Local and Central Differential Privacy for Robustness and Privacy in Federated Learning

TL;DR

This paper evaluates how Local and Central Differential Privacy techniques can protect privacy and robustness in Federated Learning, demonstrating their effectiveness against certain attacks but limitations against property inference.

Contribution

It provides the first comprehensive empirical assessment of LDP and CDP in FL, highlighting their strengths and limitations for privacy and robustness.

Findings

DP defends against backdoor attacks better than other defenses

DP mitigates white-box membership inference attacks in FL

Neither LDP nor CDP defend against property inference

Abstract

Federated Learning (FL) allows multiple participants to train machine learning models collaboratively by keeping their datasets local while only exchanging model updates.
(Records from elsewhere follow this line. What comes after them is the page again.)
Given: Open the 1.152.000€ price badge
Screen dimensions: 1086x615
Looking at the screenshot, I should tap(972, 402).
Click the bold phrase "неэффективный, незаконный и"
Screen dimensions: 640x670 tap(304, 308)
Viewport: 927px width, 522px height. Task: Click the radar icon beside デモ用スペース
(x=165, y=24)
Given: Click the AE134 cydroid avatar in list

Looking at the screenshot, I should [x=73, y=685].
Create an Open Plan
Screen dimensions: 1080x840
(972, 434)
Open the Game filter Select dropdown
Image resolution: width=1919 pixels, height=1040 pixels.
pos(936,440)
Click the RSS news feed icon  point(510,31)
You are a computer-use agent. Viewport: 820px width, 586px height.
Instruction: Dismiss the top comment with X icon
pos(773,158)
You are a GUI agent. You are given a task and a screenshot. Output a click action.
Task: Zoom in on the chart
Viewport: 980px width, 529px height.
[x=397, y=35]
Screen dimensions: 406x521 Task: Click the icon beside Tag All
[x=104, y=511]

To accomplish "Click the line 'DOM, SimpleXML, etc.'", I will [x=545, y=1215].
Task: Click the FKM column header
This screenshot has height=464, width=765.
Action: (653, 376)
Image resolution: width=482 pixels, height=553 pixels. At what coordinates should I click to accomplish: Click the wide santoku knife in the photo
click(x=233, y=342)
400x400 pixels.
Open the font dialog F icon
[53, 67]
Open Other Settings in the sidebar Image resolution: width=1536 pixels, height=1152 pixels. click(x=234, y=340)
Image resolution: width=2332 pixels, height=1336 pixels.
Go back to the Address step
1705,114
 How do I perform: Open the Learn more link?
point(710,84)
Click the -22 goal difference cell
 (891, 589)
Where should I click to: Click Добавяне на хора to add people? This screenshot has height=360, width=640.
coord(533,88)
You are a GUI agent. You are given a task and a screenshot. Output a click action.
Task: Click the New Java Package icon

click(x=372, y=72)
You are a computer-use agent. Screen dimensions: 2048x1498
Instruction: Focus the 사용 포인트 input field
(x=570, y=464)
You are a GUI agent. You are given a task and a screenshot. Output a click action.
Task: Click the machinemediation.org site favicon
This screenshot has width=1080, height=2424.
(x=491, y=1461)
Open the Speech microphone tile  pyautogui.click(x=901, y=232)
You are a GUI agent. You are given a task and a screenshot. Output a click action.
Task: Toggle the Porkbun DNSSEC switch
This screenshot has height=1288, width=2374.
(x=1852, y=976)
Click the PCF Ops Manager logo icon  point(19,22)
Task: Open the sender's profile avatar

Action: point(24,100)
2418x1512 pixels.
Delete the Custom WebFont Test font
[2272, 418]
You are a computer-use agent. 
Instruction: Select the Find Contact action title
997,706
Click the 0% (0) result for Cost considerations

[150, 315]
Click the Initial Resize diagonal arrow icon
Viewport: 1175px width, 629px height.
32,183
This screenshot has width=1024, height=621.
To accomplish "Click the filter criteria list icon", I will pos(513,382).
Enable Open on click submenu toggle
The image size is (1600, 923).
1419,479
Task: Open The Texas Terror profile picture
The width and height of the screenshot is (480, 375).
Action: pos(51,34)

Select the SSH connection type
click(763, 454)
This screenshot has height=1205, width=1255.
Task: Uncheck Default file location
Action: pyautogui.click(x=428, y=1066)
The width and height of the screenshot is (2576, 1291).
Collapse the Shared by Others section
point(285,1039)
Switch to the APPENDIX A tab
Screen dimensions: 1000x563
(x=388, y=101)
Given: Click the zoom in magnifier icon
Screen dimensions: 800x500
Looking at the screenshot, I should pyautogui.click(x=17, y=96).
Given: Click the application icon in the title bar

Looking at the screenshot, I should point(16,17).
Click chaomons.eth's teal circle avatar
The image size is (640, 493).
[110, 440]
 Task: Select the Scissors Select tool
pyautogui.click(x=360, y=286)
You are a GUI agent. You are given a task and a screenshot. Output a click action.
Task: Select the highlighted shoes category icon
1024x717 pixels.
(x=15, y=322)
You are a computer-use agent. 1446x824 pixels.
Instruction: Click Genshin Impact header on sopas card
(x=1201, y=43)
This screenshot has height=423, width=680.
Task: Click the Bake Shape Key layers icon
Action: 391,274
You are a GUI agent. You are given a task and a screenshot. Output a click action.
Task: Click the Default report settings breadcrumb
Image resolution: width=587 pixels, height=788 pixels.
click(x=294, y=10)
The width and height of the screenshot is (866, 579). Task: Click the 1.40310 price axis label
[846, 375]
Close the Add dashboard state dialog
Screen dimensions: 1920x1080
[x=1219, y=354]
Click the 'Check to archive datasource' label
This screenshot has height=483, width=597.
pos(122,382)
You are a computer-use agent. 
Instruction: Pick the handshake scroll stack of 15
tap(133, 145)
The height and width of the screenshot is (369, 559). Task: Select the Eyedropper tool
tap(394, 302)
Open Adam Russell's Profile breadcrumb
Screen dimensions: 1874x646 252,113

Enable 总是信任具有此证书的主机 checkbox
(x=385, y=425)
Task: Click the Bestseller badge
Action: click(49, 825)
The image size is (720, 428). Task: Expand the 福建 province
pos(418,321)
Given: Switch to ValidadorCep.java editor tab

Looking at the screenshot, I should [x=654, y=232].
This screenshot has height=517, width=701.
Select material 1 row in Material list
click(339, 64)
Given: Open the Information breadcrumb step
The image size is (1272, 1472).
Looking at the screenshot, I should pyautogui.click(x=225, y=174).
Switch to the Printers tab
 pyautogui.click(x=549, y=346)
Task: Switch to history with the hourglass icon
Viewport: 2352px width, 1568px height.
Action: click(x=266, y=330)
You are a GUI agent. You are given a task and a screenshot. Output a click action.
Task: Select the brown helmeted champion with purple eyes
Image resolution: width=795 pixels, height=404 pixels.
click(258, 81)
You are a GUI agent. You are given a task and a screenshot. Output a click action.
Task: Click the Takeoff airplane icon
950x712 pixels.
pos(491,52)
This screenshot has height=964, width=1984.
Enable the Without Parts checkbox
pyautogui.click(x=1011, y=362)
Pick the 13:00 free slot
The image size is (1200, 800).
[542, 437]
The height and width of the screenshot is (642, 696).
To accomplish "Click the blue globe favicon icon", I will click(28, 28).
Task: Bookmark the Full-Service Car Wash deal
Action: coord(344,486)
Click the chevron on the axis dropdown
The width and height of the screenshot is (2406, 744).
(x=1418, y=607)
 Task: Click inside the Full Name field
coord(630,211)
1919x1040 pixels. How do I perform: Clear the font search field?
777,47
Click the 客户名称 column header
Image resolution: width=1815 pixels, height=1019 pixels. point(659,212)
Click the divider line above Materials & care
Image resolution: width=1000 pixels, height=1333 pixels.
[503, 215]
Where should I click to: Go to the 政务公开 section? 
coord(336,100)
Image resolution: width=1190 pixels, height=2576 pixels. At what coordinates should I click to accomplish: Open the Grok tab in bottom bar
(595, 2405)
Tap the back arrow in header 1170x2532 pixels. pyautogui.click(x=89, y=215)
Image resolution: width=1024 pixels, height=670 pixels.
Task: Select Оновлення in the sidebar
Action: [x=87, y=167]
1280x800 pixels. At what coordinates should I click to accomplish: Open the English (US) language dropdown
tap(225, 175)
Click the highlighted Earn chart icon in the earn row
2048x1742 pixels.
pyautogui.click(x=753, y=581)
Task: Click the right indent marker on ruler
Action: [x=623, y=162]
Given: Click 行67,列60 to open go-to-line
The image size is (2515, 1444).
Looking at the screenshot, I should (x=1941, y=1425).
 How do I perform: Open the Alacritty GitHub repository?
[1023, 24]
Alas, this is not necessarily free from privacy and robustness vulnerabilities, e.g., via membership, property, and backdoor attacks. This paper investigates whether and to what extent one can use differential Privacy (DP) to protect both privacy and robustness in FL. To this end, we present a first-of-its-kind evaluation of Local and Central Differential Privacy (LDP/CDP) techniques in FL, assessing their feasibility and effectiveness. Our experiments show that both DP variants do d fend against backdoor attacks, albeit with varying levels of protection-utility trade-offs, but anyway more effectively than other robustness defenses. DP also mitigates white-box membership inference attacks in FL, and our work is the first to show it empirically. Neither LDP nor CDP, however, defend against property inference. Overall, our work provides a comprehensive, re-usable measurement methodology to quantify the trade-offs between robustness/privacy and utility in differentially private FL.